INSTRUCTIONS FOR THE TASK: Match the string "computer" against each line below, and copy every line that matches.

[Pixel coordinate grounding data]
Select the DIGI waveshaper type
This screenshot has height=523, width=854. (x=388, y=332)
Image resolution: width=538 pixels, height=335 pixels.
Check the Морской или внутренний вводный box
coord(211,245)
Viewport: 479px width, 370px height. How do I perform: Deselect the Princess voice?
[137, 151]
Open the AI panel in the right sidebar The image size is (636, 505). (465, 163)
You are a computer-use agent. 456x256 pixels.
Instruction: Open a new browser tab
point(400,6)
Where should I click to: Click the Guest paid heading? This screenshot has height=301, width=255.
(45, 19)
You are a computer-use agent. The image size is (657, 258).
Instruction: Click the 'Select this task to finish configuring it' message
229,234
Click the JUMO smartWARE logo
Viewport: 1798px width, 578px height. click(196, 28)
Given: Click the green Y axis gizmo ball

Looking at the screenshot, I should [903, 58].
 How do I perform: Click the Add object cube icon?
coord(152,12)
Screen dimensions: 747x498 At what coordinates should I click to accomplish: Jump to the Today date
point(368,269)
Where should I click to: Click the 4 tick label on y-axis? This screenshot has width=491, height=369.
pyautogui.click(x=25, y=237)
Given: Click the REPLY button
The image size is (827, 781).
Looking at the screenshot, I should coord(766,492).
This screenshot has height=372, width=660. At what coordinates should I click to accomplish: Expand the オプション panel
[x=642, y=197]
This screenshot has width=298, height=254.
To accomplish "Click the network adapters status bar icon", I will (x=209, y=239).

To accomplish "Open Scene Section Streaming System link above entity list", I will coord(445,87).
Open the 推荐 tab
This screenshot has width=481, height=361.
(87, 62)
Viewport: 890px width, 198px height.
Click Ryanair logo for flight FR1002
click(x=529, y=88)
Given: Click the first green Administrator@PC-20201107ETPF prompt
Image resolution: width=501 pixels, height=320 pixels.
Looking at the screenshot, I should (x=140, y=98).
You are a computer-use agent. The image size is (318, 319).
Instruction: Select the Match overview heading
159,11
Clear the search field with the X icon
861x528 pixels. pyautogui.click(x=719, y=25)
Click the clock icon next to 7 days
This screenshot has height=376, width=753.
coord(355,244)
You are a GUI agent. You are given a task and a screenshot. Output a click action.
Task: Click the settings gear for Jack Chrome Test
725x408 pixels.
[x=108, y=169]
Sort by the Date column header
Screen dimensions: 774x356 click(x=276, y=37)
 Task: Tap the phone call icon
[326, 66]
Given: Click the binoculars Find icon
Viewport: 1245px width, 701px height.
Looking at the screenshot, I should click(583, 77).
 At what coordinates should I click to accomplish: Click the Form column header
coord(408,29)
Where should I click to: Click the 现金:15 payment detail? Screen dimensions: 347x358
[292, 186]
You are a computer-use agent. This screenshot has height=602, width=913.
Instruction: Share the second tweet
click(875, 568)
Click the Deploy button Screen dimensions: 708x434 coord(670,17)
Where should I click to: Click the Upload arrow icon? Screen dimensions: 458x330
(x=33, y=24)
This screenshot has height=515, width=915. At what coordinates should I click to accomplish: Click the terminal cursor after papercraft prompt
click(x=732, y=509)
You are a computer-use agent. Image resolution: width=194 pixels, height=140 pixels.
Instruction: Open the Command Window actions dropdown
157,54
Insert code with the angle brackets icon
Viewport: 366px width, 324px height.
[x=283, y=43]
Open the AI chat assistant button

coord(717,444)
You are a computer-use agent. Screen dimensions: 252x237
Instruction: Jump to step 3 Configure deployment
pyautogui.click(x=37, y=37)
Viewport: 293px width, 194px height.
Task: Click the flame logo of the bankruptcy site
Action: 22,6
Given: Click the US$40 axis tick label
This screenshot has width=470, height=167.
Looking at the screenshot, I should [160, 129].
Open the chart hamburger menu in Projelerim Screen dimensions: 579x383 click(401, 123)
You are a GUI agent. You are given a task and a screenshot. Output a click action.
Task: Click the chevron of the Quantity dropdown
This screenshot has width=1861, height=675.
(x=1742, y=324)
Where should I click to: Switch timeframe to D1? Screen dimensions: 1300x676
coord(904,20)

OUTPUT OF THE TASK:
You are a computer-use agent. 456x256 pixels.
You are a computer-use agent. The image size is (657, 258).
You are a computer-use agent. The image size is (318, 319).
You are a computer-use agent. This screenshot has height=602, width=913.
You are a computer-use agent. Image resolution: width=194 pixels, height=140 pixels.
You are a computer-use agent. Screen dimensions: 252x237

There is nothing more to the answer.